Witnesses reported the Chevy made a “rolling stop” at the stop sign and entered onto US-377 where the combination vehicle struck the front-left of the Chevy, pushing it off the roadway to the southwest. The combination vehicle then departed the roadway and came to rest in a private driveway on the east side of US 377. As a result of the crash, all six occupants in the Chevy were killed; the truck driver was uninjured.
NTSB investigators have been on scene since Wednesday coordinating with the Oklahoma Highway Patrol.
Investigators will look at the following issues:
Highway — The environmental factors involved in a crash including the roadway condition, signage, geometric design of the highway, lighting, weather condition, traffic volumes, and accident histories.
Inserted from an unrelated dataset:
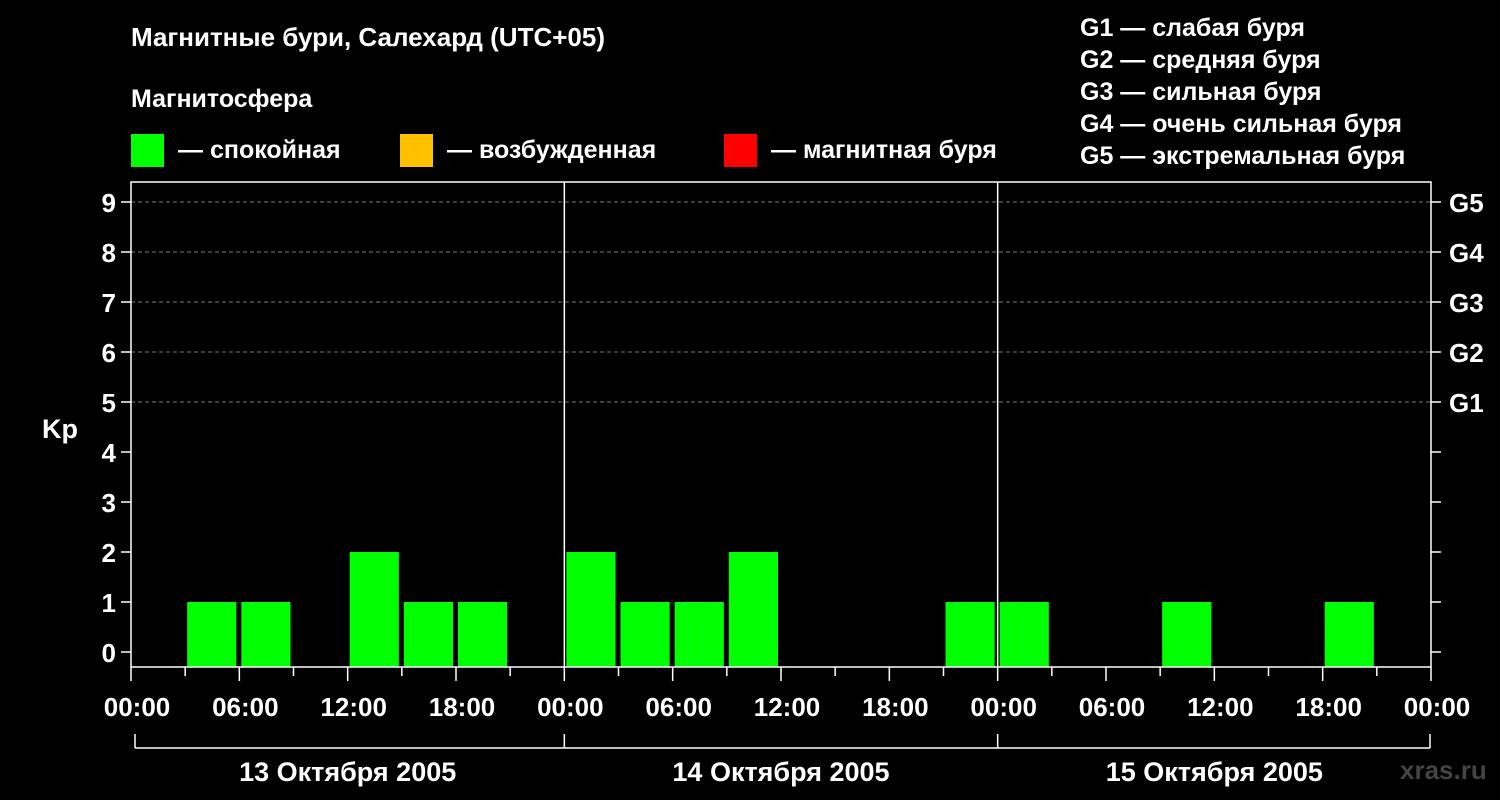 This screenshot has height=800, width=1500. What do you see at coordinates (1466, 353) in the screenshot?
I see `g-level-label: G2` at bounding box center [1466, 353].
The group also evaluates the highway infrastructure for adequacy of roadside barriers and compliance with various design manuals.
Human performance — The performance of the human operators involved in the accident and looks at all ‘before-the-accident’ factors that might be involved in human error, including fatigue, medication, alcohol, drugs, medical histories, training, workload, equipment design and work environment.
Motor carrier — The operations of the driver and motor carrier. This includes an examination of the motor carrier’s compliance to applicable federal and/or state regulations and the oversight of the involved companies by Federal and state authorities. Investigators may also review the carrier’s overall safety culture and related safety programs involving driving operations, fatigue management, vehicle maintenance and driver fitness for duty.
Reconstruction — Mapping and documenting the scene as well as the vehicles involved in the crash, and analyzing physical evidence and vehicle damage to reconstruct the crash events.
The on-scene portion of the investigation is expected to be completed by March 28.
The investigation to conclude the probable cause of the crash as well as any contributing factors is expected to take 12 to 24 months.